-- Working data follows --

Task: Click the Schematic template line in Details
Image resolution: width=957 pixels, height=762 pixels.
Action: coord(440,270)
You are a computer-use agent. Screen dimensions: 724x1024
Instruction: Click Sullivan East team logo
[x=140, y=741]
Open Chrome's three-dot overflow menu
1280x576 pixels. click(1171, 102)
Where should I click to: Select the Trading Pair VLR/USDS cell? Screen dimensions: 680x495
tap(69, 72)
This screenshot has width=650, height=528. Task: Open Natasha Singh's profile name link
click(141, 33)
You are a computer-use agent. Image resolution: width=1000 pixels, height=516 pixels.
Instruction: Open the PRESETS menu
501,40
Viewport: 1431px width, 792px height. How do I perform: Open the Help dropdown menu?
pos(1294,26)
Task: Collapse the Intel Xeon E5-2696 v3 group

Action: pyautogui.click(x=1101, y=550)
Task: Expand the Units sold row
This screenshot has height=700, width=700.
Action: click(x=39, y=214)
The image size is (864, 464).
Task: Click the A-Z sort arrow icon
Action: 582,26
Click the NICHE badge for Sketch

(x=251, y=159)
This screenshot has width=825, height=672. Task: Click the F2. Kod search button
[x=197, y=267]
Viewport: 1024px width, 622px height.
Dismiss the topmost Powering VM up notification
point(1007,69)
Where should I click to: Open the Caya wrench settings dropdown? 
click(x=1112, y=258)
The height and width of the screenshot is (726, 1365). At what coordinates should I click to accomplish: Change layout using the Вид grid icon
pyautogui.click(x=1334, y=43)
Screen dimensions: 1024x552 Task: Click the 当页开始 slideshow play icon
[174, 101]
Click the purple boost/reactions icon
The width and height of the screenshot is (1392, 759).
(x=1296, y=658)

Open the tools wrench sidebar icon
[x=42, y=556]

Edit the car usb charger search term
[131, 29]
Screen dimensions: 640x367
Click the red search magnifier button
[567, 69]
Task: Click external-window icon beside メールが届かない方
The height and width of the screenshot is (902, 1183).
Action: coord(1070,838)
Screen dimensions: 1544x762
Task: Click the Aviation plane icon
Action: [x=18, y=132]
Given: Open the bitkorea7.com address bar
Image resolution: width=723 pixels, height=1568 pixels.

-- Working data concluded --

| What the task asks |
Above this instruction are the records; retype exactly the lines from the one containing "Open Chrome's three-dot overflow menu" up to and including the one containing "Task: Click external-window".

| Task output |
Open Chrome's three-dot overflow menu
1280x576 pixels. click(1171, 102)
Where should I click to: Select the Trading Pair VLR/USDS cell? Screen dimensions: 680x495
tap(69, 72)
This screenshot has width=650, height=528. Task: Open Natasha Singh's profile name link
click(141, 33)
You are a computer-use agent. Image resolution: width=1000 pixels, height=516 pixels.
Instruction: Open the PRESETS menu
501,40
Viewport: 1431px width, 792px height. How do I perform: Open the Help dropdown menu?
pos(1294,26)
Task: Collapse the Intel Xeon E5-2696 v3 group

Action: pyautogui.click(x=1101, y=550)
Task: Expand the Units sold row
This screenshot has height=700, width=700.
Action: click(x=39, y=214)
The image size is (864, 464).
Task: Click the A-Z sort arrow icon
Action: 582,26
Click the NICHE badge for Sketch

(x=251, y=159)
This screenshot has width=825, height=672. Task: Click the F2. Kod search button
[x=197, y=267]
Viewport: 1024px width, 622px height.
Dismiss the topmost Powering VM up notification
point(1007,69)
Where should I click to: Open the Caya wrench settings dropdown? 
click(x=1112, y=258)
The height and width of the screenshot is (726, 1365). At what coordinates should I click to accomplish: Change layout using the Вид grid icon
pyautogui.click(x=1334, y=43)
Screen dimensions: 1024x552 Task: Click the 当页开始 slideshow play icon
[174, 101]
Click the purple boost/reactions icon
The width and height of the screenshot is (1392, 759).
(x=1296, y=658)

Open the tools wrench sidebar icon
[x=42, y=556]

Edit the car usb charger search term
[131, 29]
Screen dimensions: 640x367
Click the red search magnifier button
[567, 69]
Task: Click external-window icon beside メールが届かない方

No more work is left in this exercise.